To drive the point home, the ad flashed the following words across the screen: “scandalous,” “utterly depraved,” “selfish desires” and “leads to heresy.” On the screen, the ad cited the December 1996 edition of the New Oxford Review as the source of Jindal’s remarks.
The Democrats’ ad didn’t just take Jindal’s remarks out of context; it engaged in a smear job against him—one of the most scurrilous the Catholic League has ever seen. We set the record straight in an August 21 news release: when Jindal dropped the term “scandalous” in his article, we said, he was referring to the sad historical chapter that witnessed a division within the Christian house. To be exact, he made reference to the “scandalous series of divisions and new denominations” that marked the post-Reformation period.
Regarding the terms “utterly depraved,” “selfish desires” and “heresy,” Jindal was citing Calvin. It was Calvin who warned against random interpretations of the Bible. As individuals, Calvin instructed, Christians were burdened with “utterly depraved” minds and “selfish desires.” According to Jindal, what concerned Calvin was a “subjective interpretation which leads to anarchy and heresy.”

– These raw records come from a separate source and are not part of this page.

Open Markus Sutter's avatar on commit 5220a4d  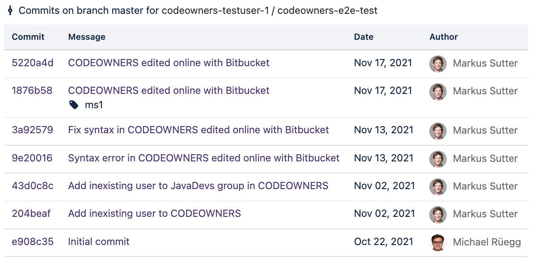coord(438,64)
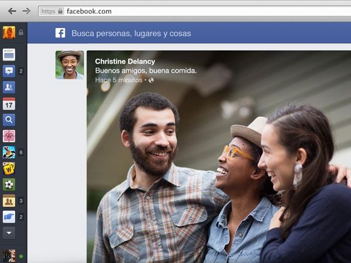Click the Facebook logo in the blue bar

(60, 33)
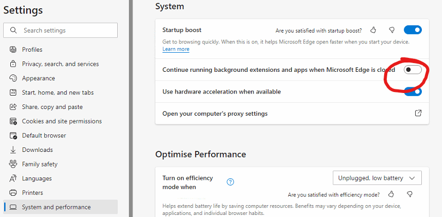The image size is (442, 217).
Task: Click the efficiency mode help question icon
Action: point(230,182)
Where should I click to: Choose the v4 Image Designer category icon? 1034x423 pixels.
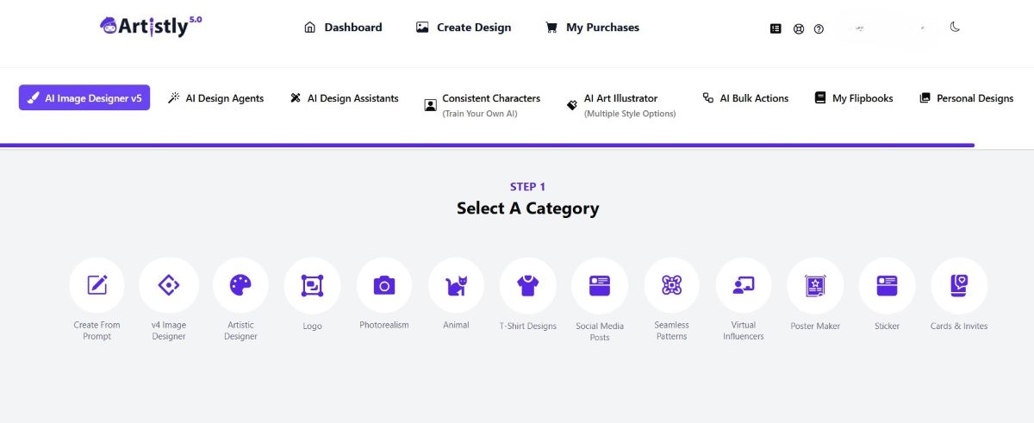pyautogui.click(x=169, y=285)
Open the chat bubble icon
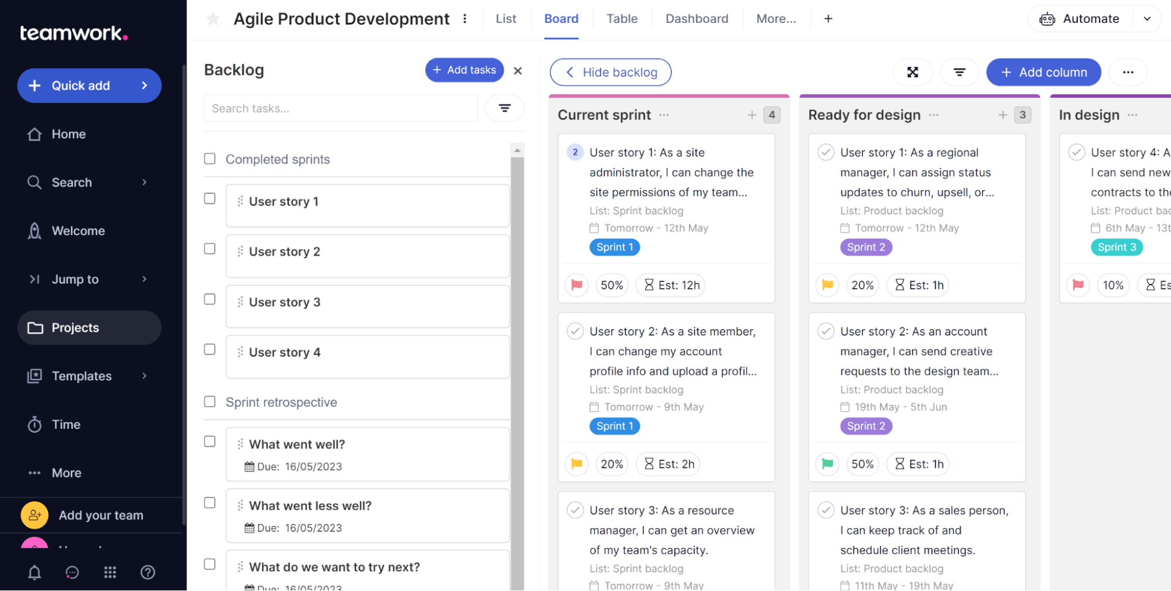The image size is (1171, 591). pyautogui.click(x=72, y=572)
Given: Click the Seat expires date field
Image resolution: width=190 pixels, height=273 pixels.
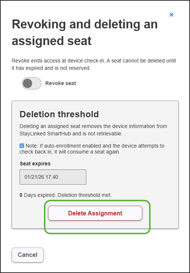Looking at the screenshot, I should (53, 177).
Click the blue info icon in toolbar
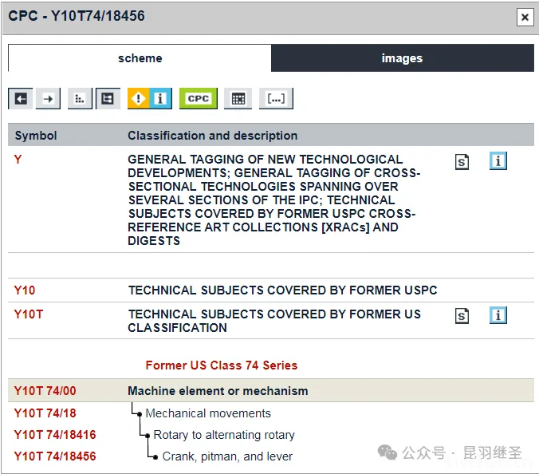Image resolution: width=539 pixels, height=474 pixels. pos(160,98)
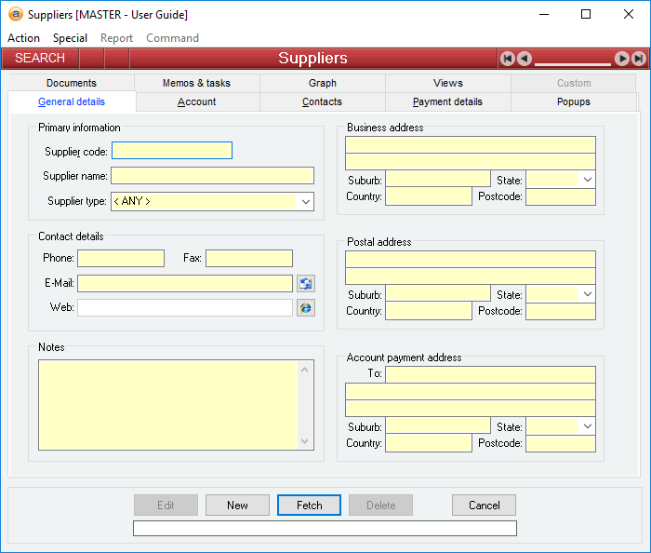
Task: Expand the Account payment address State dropdown
Action: coord(587,426)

This was a fairly unremarkable exegesis. But to the twisted folks who lead the Louisiana Democratic Party, this was proof of bigotry.
In our August 21 statement, we called on the Louisiana Democrats to remove the ad immediately; it is no longer available for viewing on the state party’s web site. Jindal perhaps could have used the Democrats’ TV spot in his own ads to educate the public about the truly depraved conduct of his competitors. Maybe if the Democrats had a credible gubernatorial candidate (they still don’t have one), they wouldn’t have had to get into the gutter.
Despite any intentions held for the commercial by the Democrats, Louisiana Protestants weren’t susceptible to the smear job against Jindal. When asked by theNew Orleans Times-Picayune to name Protestant leaders who would agree that Jindal’s 1996 article was offensive, a spokeswoman for the Democratic Party failed to produce a single one. Indeed, the Rev. David E. Crosby, senior pastor of New Orleans’ First Baptist Church, told the paper that “Anybody who reads [Jindal’s] whole article and ends up angry just needs to grow up.”
Further, the Interfaith Alliance, described by the Times-Picayune as “a Washington D.C., grass-roots group that was formed as a liberal counterweight to more conservative Christian groups,” also condemned the ad. The organization’s president, Baptist pastor Rev. C. Welton Gaddy, wrote to the state party’s chairman and requested the ad be pulled.